**Written problem:**
Print every line of the listing below word for word, leaving out the pictures.

**Material for this task:**

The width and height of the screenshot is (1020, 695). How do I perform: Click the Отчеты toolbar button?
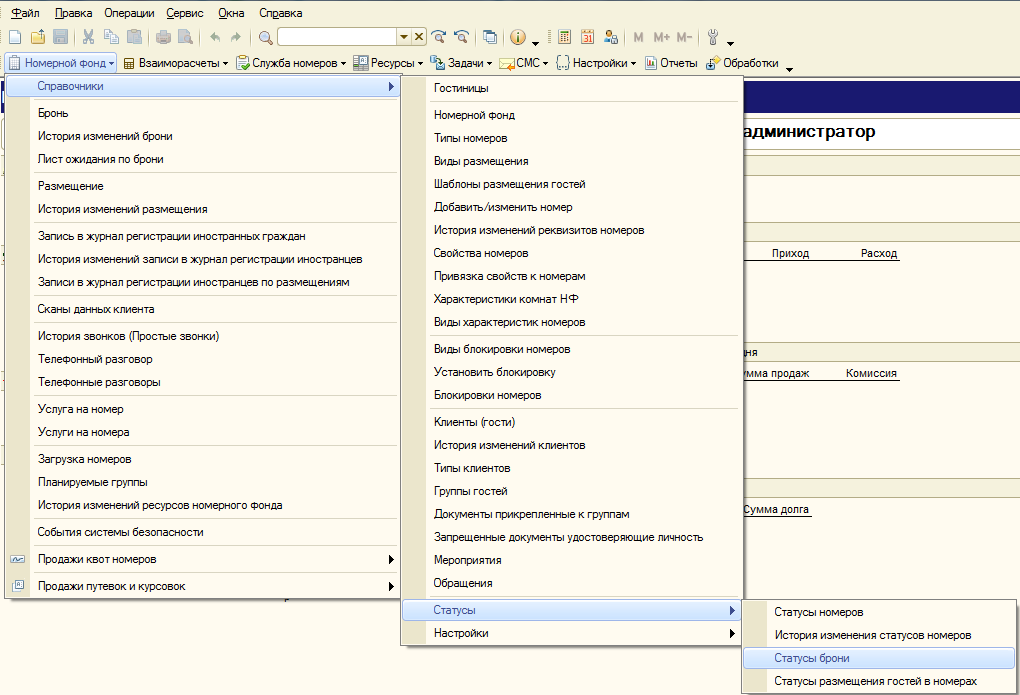(671, 63)
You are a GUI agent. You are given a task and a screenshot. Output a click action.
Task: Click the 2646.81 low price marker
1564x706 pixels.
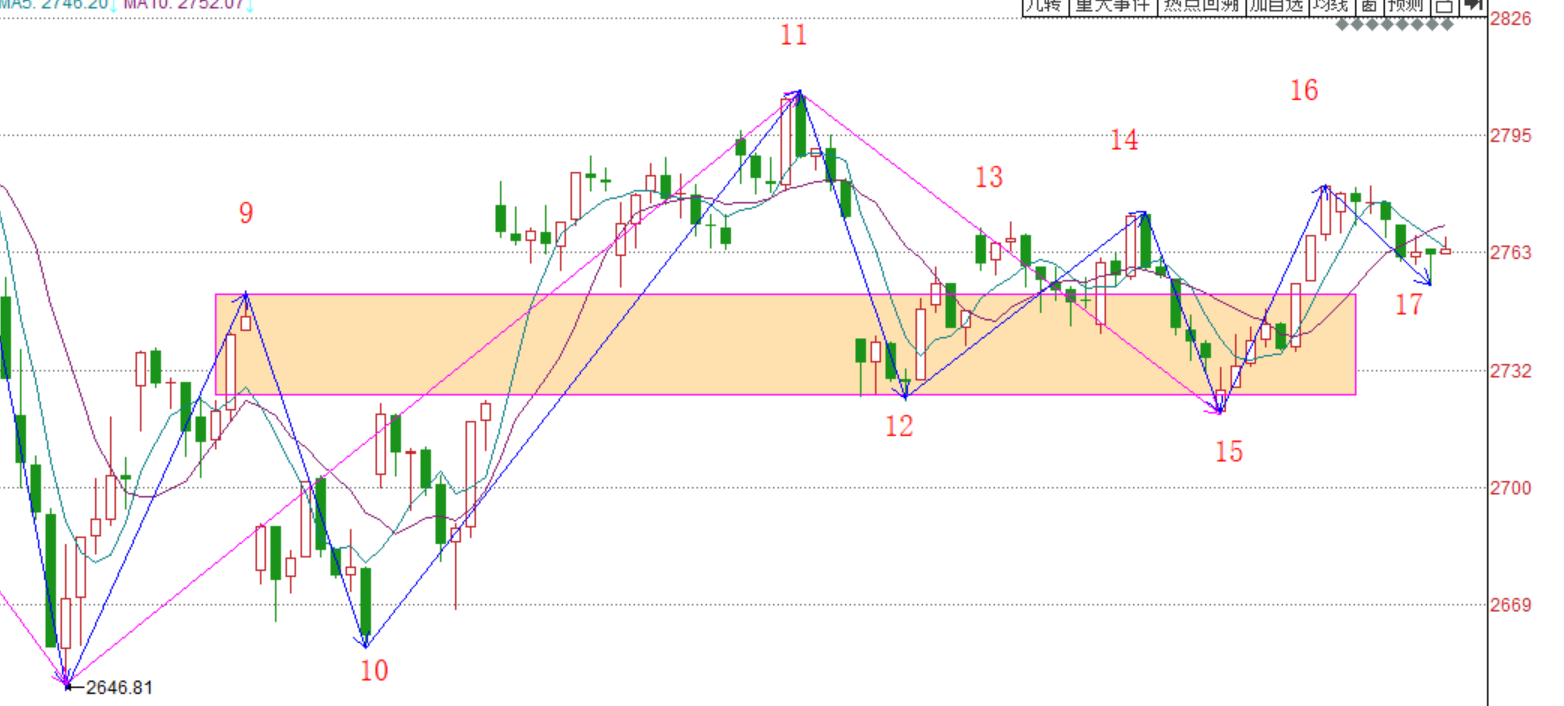[118, 688]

**Problem solution:**
The width and height of the screenshot is (1020, 695). How do I perform: Click the Отчеты toolbar button?
(671, 63)
You are a GUI agent. You are given a task and a screenshot. Output a click action.
Task: Click the 2646.81 low price marker
1564x706 pixels.
[118, 688]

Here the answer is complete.